Очень хочется им всем помочь…

— Женя, а уже этот вид вашей деятельности как назвать — миссионерство, «князьмышкинство»?

— Как хотите, так и назовите…

* * *

— В ХХ веке одно из главных «полезных ископаемых» России — актеры великие (без преувеличения). Век ХХI объявил эту «породу» — дефицитом. Почему так? Природа устала? Или сериалы добили? Есть, на ваш взгляд, сегодня великие?.. Ну, Табаков там…

— Безусловно.

— Ну, Фрейндлих…

— Безусловно.

— Ну, Доронина…

— Безусловно! Понимаете, есть великие судьбы. И у этих людей — великие судьбы. Могут быть у человека и гениальные способности, да вот судьба и дар порою расходятся в разные стороны… Все это так взаимосвязано. Бывает, одна роль определяет судьбу. А бывает, уже судьба определяет все последующие роли. По-разному бывает.

— Бывают мгновения, когда вы смотрите на коллегу-актера — на сцене или на экране — и на миг теряетесь, не понимаете: а как он «это делает»?

— Мне нравится артист Шонн Пенн. Я не всегда понимаю, как он «это делает».

— Имеете в виду «Таинственную реку»?

— Только вчера посмотрел.

— Но там вроде ясно: внутренняя экспрессия, мастерство и харизма.

— Верно… Но его роли — это еще и поступки. В его игре есть желание что-то изменить, кого-то ошеломить, что-то сломать. Это замечательно!

— Из детства в нашей памяти часто остаются «кинослайды», когда вроде уже и не один десяток лет пролетел, а смотришь — и глаза влажные. У меня, например, это фильмы «Дом, в котором я живу», «Летят журавли»… У вас?

— Недавно пересмотрел фильм «Старший сын» с Евгением Леоновым. Там такие интонации… Такие… В общем…

* * *

— В поезде читал книжку про Олега Борисова. И вдруг на страницах — ваш монолог — о сыне Олега Ивановича, о Юре, который очень рано ушел… Что на самом деле произошло? Почему такой преждевременный уход?

— Юра… Мы в последнее время мало общались. Он не любил всей этой суеты. Был предельно избирателен в друзьях. Он знал цену каждому человеку. Огромное влияние на него имело знакомство с Рихтером. Сам Олег Иванович — это колоссальное влияние. Мы сделали с ним два фильма…

Почему «ушел»?

Почему «так рано»?

Почему?

Думаю, одиночество. Оно же всех съедает…

— Бродский говорил, что «одиночество учит сути вещей, ибо суть их тоже одиночество». Для вас одиночество — это…?

— Извините… Не могу говорить. И мама уже ждет — через три часа улетаю… Извините…

Бегущая строка

Евгений Миронов — в 1986-м закончил Саратовское театральное училище, в 1990-м — Школу-студию МХАТ (курс Олега Табакова).
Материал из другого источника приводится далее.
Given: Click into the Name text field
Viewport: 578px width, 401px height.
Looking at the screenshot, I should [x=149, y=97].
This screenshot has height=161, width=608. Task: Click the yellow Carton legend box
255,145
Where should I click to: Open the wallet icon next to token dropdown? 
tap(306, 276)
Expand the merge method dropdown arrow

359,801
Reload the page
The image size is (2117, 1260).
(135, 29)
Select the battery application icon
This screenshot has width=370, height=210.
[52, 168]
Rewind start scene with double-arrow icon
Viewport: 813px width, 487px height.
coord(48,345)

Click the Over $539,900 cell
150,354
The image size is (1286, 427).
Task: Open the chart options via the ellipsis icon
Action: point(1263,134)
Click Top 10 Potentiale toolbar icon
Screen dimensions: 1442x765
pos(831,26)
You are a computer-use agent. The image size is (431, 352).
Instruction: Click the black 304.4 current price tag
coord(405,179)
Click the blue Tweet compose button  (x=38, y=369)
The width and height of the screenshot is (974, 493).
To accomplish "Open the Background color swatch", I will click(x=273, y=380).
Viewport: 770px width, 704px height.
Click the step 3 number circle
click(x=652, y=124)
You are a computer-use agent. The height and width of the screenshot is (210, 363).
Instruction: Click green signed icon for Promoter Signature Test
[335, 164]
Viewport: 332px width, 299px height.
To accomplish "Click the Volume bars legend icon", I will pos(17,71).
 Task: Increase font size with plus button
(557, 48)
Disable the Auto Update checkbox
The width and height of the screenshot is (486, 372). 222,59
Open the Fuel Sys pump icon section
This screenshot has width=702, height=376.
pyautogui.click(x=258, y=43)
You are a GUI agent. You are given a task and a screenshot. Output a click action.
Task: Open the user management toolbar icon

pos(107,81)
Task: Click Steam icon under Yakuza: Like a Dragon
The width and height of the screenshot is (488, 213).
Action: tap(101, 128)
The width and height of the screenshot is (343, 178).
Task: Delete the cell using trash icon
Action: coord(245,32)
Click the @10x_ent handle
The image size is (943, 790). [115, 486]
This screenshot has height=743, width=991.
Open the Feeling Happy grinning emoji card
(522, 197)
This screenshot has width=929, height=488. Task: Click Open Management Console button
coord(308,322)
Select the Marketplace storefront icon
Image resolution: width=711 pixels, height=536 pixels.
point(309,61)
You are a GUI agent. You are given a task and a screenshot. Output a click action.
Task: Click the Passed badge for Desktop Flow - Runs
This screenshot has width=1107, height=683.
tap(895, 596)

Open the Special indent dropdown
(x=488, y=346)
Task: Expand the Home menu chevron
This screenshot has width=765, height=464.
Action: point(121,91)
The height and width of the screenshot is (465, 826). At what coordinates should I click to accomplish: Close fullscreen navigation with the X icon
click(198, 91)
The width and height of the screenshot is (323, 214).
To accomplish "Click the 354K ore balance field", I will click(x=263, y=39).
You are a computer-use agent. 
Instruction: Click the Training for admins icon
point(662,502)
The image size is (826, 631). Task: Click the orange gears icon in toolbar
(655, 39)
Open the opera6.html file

Работал в Театре Табакова («Обыкновенная история», «Матросская тишина», «Анекдоты»). Участвовал в самых резонансных проектах рубежа ХХ—XXI: «Гамлет» Штайна, «Борис Годунов» Доннеланна, «Вишневый сад» Някрешюса. Снимался в фильмах «Любовь», «Анкор, еще Анкор!», «Мусульманин», «Мама», «Космос как предчувствие», «В августе 44-го», «Идиот», «На Верхней Масловке». С декабря 2006-го — художественный руководитель Театра наций. За это время театр инициировал ряд интереснейших фестивалей, арт-проектов. Афиша постоянно обновляется новыми именами и названиями. Большие киевские гастроли Театра наций (организатор: арт-компания «Премьера») пройдут с 17 по 20 марта на (на сцене Русской драмы) — спектакли «Шведская спичка» и «Рассказы Шукшина».